Glenwood Springs Police Chief Terry Wilson was right in the middle of it, directing police officers scrambling to evacuate neighborhoods, sorting out rumor and fact, interacting with other agencies and planning for worst-case scenarios.

“Controlled chaos and panic is about the best way to describe that day,” he said.

“The issue for us, and for everyone involved, was how fast the fire moved,” he said. “That was extremely frightening to contemplate, and made it very difficult to effect any evacuations.”

As the fire was barreling east through South Canyon, Wilson was standing in West Glenwood in a cloud of smoke, trying to organize emergency teams headed up Mitchell Creek and residents fleeing down.

Two police officers driving up Mitchell Creek described over the police radio that the fire was jumping the road and burning above their squad cars.

Authorities retreated to city hall downtown as West Glenwood was evacuated.
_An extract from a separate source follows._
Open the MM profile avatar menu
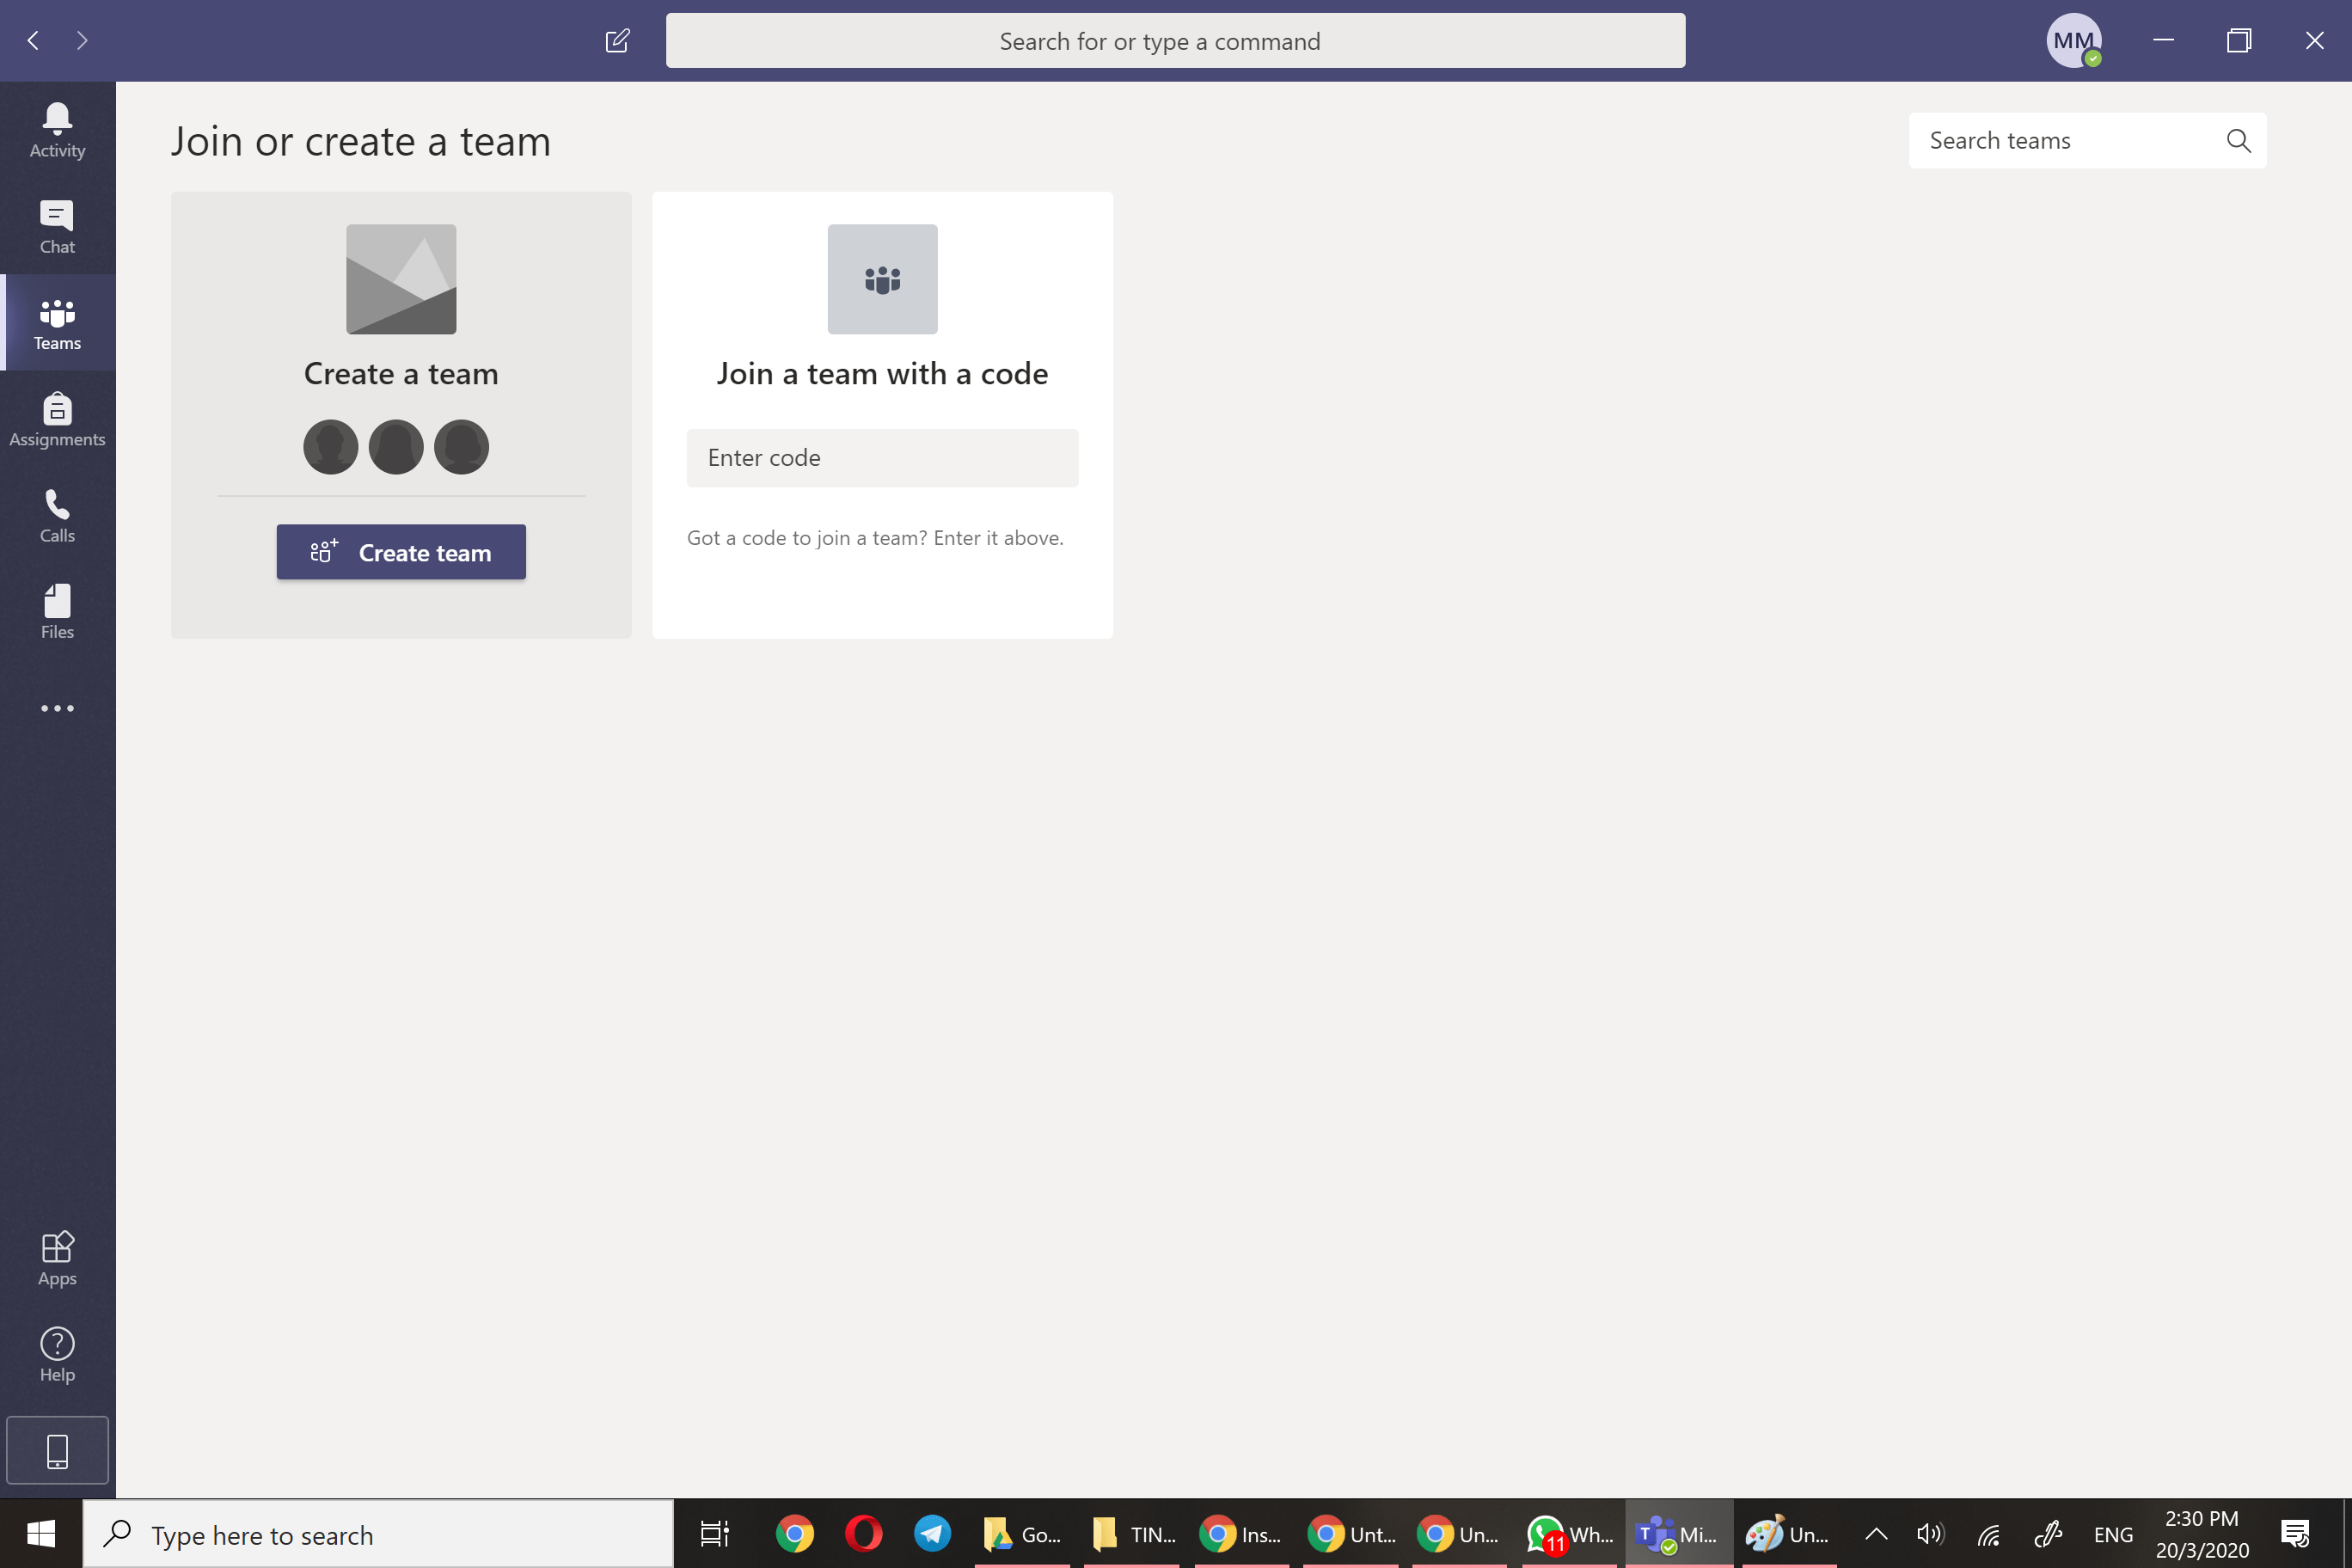The image size is (2352, 1568). tap(2073, 41)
With thick smoke filling the valley, there was no way to tell what was happening in the areas being burned over.

Wilson recalled all sorts of rumors going around that the Glenwood Springs Mall and the nearby auto dealerships were on fire, and that the community center and the municipal operations center had burned down.

There were also fears that the fire would burn up through South Canyon and head east into the upper Three Mile and Four Mile areas.

An officer new to the force and to the community was sent up Three Mile to go door-to-door with the evacuation order, Wilson recalled. Just as the officer left the last house, a tire blew out on his squad car. He could see the fire crest the hill. He radioed in asking what to do. Wilson advised him to imagine he was on a race car pit crew.

“He changed the tire in world record time, and got off the mountain,” Wilson said.

Authorities had already closed I-70 in both directions, only allowing traffic from Glenwood Springs to head east toward Eagle. For a time, it looked like Highway 82 might have to be closed as well, cutting off a major evacuation route.

As the flames were bearing down on the Red Mountain neighborhood, an all-city evacuation became a possibility.

“We literally were looking at a plan to dump the entire town. The city manager’s jaw just about dropped to the floor on that one,” Wilson said.

In the end, the evacuations were limited to West Glenwood, the Red Mountain neighborhood and the Four Mile area.

In the days and weeks to come, as the city and its residents assessed the damage, cleaned up and dealt with the aftermath of mudslides, the community came together in a remarkable way.

All over town, the phrase “How can I help?” was spoken hundreds of times. The community spirit of Glenwood Springs, along with the support of its neighbors throughout the region, came shining through the smoke, ash and mud.